BAGIAN TEKS:
************

Ibu Rulita..

 

Bicara pluralisme, Alquran saja memberikan pengakuan keselamatan terhadap
non muslim. Sebagai contoh, dalam surat 2:62 Alquran tanpa pandang bulu
memberikan jaminan keselamatan. Agama tidak menjadi persoalan, selama
manusia tersebut : 1. Beriman kepada Allah (monoteisme), 2. Berbuat baik,
dan 3. Iman terhadap hari akhir. Adapun kemudian banyak persyaratan tambahan
yang diberikan oleh para mufassir  tidak lebih sebagai catatan kaki saja.
Cukup bagi saya berargumentasi dengan pendekatan literal serta didukung
pandangan ulama semisal rasyid ridho dan abdul hamid hakim. Persoalan anda
tidak setuju dan berkeyakinan bahwa Islam lah satu-satunya jalan keselamatan
itu pun bagian dari pluralisme yang sangat saya hargai. Karena saya yakin,
anda pun berpijak pada sumber yang dapat dipertanggungjawabkan sehingga saya
tidak perlu mengatakan bahwa anda tidak cerdas dalam memahami Alquran.

 

Adapun soal fatwa, dalam posting sebelumnya saya memang hanya ingin
menyampaikan pengertian yang sangat sederhana. Maksud saya, sudah lah tidak
perlu pusing-pusing. Mau setuju MUI ya silahkan, mau setuju Gus Dur juga
silahkan. Mau setuju Ahmadiyah monggo tapi kalo tidak setuju jangan
"berpikir" apalagi bertindak anarkis. Tapi anda mengajak saya membahas lebih
jauh. Boleh juga lah kita berdiskusi, kawan....

************

YANG HARUS DIKERJAKAN:
[1] Salinlah bagian teks mulai dari "Ibu Rulita.." sampai dengan "catatan kaki saja.", termasuk kata-kata terakhir itu.
[2] Apakah setiap pernyataan berikut sesuai dengan bagian teks? Jawab ya atau tidak untuk masing-masing, disertai kutipan kata-kata teks yang menentukan jawabannya. (a) Surat 2:62 disebut memberikan jaminan keselamatan tanpa memandang agama. (b) Persyaratan tambahan dari para mufassir dianggap sebagai syarat utama. (c) Rasyid Ridho disebut sebagai salah satu ulama yang pandangannya mendukung argumentasi penulis.
[3] Apa saja syarat keselamatan menurut surat 2:62 yang disebutkan dalam bagian teks? Sebutkan semuanya.
Entri yang disertakan tidak berperan sama sekali dalam hal ini.

(Blok data)
************

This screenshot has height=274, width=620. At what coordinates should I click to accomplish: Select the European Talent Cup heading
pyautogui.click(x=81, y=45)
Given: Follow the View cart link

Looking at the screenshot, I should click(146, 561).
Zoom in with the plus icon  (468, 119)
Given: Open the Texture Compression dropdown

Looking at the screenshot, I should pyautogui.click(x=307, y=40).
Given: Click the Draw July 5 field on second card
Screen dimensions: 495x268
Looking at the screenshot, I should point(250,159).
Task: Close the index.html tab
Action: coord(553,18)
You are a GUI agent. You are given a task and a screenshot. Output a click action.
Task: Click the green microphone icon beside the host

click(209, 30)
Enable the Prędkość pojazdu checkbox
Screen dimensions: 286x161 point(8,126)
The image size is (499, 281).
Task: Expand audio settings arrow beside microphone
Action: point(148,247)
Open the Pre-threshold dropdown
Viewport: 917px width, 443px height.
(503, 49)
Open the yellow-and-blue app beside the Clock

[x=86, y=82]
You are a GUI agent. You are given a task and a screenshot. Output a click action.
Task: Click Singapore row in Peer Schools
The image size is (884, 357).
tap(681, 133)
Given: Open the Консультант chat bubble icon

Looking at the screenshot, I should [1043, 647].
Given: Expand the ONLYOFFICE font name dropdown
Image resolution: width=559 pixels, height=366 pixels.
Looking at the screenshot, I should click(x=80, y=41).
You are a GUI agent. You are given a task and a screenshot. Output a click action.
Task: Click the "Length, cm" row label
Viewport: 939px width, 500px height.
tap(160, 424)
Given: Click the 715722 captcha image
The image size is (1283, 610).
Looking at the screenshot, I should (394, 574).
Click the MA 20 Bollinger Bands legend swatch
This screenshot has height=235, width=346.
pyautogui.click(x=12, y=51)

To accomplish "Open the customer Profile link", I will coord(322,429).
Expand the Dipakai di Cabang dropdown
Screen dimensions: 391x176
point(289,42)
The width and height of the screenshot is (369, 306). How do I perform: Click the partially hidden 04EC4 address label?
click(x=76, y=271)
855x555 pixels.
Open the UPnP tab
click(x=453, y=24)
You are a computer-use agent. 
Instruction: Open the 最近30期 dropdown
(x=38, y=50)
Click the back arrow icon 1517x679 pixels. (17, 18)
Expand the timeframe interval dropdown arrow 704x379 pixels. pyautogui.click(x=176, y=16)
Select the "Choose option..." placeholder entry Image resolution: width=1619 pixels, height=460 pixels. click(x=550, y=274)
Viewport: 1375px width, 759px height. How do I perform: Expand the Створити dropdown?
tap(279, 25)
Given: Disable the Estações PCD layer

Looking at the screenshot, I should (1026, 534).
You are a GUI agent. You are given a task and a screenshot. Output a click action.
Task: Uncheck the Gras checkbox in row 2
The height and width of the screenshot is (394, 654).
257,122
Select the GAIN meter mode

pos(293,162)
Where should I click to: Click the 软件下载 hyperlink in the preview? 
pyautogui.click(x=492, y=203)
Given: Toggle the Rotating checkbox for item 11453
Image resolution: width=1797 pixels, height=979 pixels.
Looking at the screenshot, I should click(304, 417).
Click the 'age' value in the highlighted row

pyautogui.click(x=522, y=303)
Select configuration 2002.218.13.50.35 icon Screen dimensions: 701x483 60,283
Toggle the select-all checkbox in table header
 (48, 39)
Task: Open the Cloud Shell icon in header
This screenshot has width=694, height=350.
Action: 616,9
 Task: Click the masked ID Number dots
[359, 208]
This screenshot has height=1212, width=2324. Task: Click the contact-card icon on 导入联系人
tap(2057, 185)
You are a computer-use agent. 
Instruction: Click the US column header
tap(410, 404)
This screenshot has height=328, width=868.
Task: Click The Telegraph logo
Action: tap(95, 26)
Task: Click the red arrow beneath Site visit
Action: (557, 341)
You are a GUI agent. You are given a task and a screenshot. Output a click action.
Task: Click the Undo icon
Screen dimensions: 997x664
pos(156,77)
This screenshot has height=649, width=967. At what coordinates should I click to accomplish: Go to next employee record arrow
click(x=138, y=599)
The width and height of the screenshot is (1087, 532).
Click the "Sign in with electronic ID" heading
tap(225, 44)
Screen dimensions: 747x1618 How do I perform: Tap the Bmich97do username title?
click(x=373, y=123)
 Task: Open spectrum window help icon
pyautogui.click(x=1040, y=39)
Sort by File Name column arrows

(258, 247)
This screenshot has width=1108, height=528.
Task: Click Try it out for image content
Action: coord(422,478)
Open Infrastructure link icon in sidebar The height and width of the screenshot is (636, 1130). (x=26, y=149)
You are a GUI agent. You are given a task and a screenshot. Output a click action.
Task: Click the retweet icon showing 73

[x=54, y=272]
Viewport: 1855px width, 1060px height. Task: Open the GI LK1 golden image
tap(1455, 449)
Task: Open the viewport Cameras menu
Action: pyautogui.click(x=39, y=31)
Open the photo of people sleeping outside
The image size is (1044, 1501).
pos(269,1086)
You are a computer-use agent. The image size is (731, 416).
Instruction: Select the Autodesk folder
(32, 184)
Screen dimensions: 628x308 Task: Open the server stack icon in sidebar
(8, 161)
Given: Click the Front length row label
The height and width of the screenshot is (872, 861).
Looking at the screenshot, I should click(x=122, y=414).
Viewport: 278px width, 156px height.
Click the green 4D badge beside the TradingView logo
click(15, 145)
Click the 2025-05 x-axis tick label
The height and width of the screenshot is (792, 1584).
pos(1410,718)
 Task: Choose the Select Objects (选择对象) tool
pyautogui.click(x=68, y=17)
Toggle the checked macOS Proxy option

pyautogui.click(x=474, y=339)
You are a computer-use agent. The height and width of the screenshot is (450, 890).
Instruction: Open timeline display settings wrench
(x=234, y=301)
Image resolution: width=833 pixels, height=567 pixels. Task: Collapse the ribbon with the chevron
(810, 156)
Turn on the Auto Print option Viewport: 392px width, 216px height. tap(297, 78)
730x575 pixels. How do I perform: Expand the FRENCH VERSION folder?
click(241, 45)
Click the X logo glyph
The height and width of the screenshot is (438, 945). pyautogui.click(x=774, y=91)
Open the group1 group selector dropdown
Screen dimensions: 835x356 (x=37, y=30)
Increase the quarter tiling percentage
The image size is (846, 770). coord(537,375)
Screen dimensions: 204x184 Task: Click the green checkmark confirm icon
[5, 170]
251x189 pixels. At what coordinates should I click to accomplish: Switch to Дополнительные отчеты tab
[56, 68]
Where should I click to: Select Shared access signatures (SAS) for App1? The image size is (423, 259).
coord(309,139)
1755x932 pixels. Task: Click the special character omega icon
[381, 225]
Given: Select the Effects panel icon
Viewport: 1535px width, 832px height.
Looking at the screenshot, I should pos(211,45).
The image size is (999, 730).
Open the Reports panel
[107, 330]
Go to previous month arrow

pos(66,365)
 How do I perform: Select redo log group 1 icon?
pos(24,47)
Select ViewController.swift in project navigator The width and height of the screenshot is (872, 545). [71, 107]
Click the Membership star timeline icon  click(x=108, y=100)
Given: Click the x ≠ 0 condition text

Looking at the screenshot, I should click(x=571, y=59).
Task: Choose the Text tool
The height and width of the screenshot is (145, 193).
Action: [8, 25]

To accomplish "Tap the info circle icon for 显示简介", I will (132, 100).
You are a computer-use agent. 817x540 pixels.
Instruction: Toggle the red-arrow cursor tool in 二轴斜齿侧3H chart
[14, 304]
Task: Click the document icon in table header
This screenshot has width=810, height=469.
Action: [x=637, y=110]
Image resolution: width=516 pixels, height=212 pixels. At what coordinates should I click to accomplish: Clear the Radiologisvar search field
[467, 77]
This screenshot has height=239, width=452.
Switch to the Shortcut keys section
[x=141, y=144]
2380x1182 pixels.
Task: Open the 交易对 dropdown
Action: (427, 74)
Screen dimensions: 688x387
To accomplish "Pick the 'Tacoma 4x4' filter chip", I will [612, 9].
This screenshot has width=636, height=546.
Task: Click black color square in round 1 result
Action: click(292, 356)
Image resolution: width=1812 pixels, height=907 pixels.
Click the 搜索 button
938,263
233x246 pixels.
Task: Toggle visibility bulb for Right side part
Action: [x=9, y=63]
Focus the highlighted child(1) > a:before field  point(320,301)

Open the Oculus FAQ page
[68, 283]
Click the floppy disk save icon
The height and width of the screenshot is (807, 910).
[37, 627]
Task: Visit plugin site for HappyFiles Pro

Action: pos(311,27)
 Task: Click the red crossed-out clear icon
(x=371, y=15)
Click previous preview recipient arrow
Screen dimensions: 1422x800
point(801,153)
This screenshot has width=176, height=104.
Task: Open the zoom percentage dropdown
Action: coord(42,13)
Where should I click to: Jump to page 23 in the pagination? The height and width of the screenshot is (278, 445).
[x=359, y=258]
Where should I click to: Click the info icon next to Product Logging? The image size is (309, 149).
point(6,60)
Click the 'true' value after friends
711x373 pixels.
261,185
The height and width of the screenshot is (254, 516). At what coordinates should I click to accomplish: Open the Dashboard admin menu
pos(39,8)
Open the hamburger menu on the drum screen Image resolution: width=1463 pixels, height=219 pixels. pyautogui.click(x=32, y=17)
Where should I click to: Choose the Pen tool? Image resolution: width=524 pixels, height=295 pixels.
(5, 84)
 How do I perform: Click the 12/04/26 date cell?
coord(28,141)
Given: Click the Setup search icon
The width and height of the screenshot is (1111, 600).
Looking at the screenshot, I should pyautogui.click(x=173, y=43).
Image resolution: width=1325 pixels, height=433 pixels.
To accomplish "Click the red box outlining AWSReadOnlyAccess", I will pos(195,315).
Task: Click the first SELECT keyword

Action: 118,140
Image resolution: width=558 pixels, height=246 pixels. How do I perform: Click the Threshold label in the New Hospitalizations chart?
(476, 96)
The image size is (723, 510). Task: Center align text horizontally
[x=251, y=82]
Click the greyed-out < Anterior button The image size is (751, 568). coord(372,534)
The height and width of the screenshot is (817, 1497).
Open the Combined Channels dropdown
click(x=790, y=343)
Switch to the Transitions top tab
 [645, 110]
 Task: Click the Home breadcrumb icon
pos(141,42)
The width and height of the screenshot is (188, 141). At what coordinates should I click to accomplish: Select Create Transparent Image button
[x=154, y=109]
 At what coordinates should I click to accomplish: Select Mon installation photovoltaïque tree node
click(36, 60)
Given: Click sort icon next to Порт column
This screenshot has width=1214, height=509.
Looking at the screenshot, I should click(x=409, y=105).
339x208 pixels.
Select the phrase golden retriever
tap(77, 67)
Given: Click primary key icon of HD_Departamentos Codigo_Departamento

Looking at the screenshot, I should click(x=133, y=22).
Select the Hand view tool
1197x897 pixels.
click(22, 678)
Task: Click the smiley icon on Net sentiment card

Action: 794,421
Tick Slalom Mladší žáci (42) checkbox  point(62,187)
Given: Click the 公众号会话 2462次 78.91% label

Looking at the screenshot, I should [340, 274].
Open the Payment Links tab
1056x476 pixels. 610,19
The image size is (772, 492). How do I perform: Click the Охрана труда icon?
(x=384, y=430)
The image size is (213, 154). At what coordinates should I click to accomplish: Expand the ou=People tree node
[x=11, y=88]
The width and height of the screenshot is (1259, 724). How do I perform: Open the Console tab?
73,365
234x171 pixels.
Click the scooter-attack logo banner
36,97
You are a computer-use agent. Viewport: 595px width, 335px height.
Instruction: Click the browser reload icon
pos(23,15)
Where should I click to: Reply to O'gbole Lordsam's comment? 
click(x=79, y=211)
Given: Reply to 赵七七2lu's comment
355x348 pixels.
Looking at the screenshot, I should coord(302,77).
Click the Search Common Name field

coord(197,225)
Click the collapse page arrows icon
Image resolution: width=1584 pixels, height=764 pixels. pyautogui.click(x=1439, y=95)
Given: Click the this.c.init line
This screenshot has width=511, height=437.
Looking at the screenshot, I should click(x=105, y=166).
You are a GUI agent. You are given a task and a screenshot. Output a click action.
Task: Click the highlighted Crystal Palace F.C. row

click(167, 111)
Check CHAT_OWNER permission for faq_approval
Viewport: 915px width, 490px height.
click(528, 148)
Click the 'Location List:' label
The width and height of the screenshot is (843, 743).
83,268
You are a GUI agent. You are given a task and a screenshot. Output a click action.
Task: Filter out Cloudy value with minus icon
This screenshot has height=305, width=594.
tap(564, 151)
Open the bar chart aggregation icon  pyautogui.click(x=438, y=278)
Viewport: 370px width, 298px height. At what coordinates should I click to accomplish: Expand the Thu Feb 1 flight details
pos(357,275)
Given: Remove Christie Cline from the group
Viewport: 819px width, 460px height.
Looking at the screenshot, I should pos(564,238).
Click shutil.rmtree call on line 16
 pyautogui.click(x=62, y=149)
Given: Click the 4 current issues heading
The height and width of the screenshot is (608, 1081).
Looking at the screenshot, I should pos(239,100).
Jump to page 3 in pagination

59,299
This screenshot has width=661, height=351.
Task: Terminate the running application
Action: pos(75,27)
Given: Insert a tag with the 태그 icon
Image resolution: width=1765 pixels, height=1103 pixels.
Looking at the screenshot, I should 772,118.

************

PENYELESAIAN SOAL:
[1]
Ibu Rulita..

 

Bicara pluralisme, Alquran saja memberikan pengakuan keselamatan terhadap
non muslim. Sebagai contoh, dalam surat 2:62 Alquran tanpa pandang bulu
memberikan jaminan keselamatan. Agama tidak menjadi persoalan, selama
manusia tersebut : 1. Beriman kepada Allah (monoteisme), 2. Berbuat baik,
dan 3. Iman terhadap hari akhir. Adapun kemudian banyak persyaratan tambahan
yang diberikan oleh para mufassir  tidak lebih sebagai catatan kaki saja.

[2]
(a) Ya: "dalam surat 2:62 Alquran tanpa pandang bulu memberikan jaminan keselamatan"
(b) Tidak: "tidak lebih sebagai catatan kaki saja"
(c) Ya: "didukung pandangan ulama semisal rasyid ridho dan abdul hamid hakim"

[3]
1. Beriman kepada Allah (monoteisme)
2. Berbuat baik
3. Iman terhadap hari akhir